ただし、bZ4Xと同じく、これまでガソリン車オーナーだった方がソルテラに乗り換える上での最大の懸念点となり得るのが、EV性能とナビゲーションシステムの連携という観点です。
bZ4Xも同様ですが、ソルテラは目的地到着時点における充電残量の予測システムがないため、ユーザーがこれまでの経験を元に自分で充電残量を推測しなければなりません。何度か長距離走行を行ってコツをつかんでしまえば、ある程度の充電残量予測は誰でも出来るようになるでしょう。ところが今回のように、気温の低下や走行条件が変化すると当然電費も変化していくため、その予測の正確性を高めるのにはかなり時間を要するはずです。
結局EVの長距離運用に対するネガティブなイメージというのは、冬場に航続距離が悪化するという事象自体よりも、予測値との乖離が大きいことの方が問題だと感じます。つまり、実際にはSOC10%で到着出来るはずなのに、真冬で予測が難しいから、余分に充電をしすぎてSOC50%以上で到着。するとSOC40%以上分、余分に充電時間を要するわけで、これが、特にEV初心者の感じる「冬はすごく充電に時間がかかる」というイメージの根本要因なのではないでしょうか?
だからこそ、自動車メーカーは充電残量の予測精度を抜本的に向上させる必要があり、その意味において、到着時の充電残量予測機能がないというのは、EV初心者にとって長距離運用の大きなハードルとなり得るのです。
例えば今回のソルテラの競合車種ともなるであろう日産リーフには目的地到着時点における充電残量の予測システムが備わっており、以前私自身が検証して記事化した通り(関連記事)、その精度もかなり高めです。
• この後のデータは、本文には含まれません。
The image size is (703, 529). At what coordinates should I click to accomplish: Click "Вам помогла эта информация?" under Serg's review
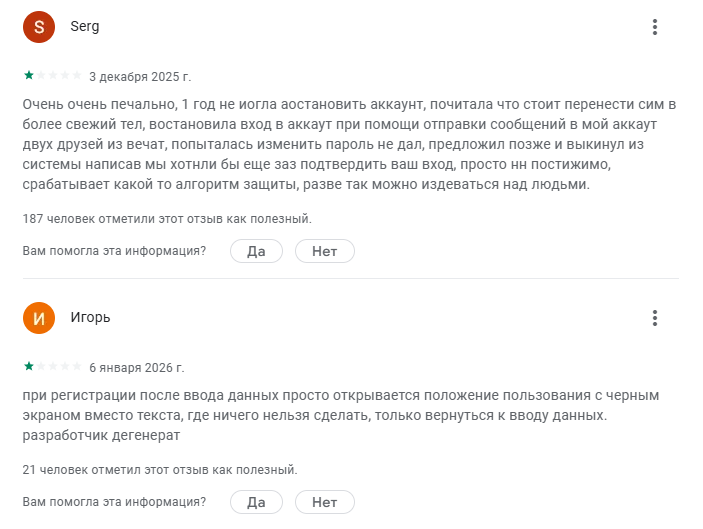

EV初心者が気軽にロングトリップを楽しむためにも、この充電残量予測機能は非常に重要であり、そのことを長年EVを発売し続けていた日産は理解して、その機能を作り込んできたと言えますし、EVのパイオニアとしての一日の長を感じる部分でしょう。
ソルテラはナビゲーションシステム周りのOTAアップデートに対応しているはずですので、スバルは是非ともトヨタと連携して、EV性能とナビゲーションシステムの連携を作り込み、新型モデルだけでなく既存モデルに対するアップデートに繋げていってほしいと感じました。
ともあれ、途中の150kW急速充電や電費性能の高さを含めて、ファーストカーとして十分なEV性能を備えていることは間違いありません。旧型モデルはあまり販売台数が伸びませんでしたが、新型モデルでは一人でも多くのスバリストがソルテラを試乗し、EVならではの滑らかでリニアな加速、低重心な走行性能を実現するソルテラの良さに気づいてくれることを願っています。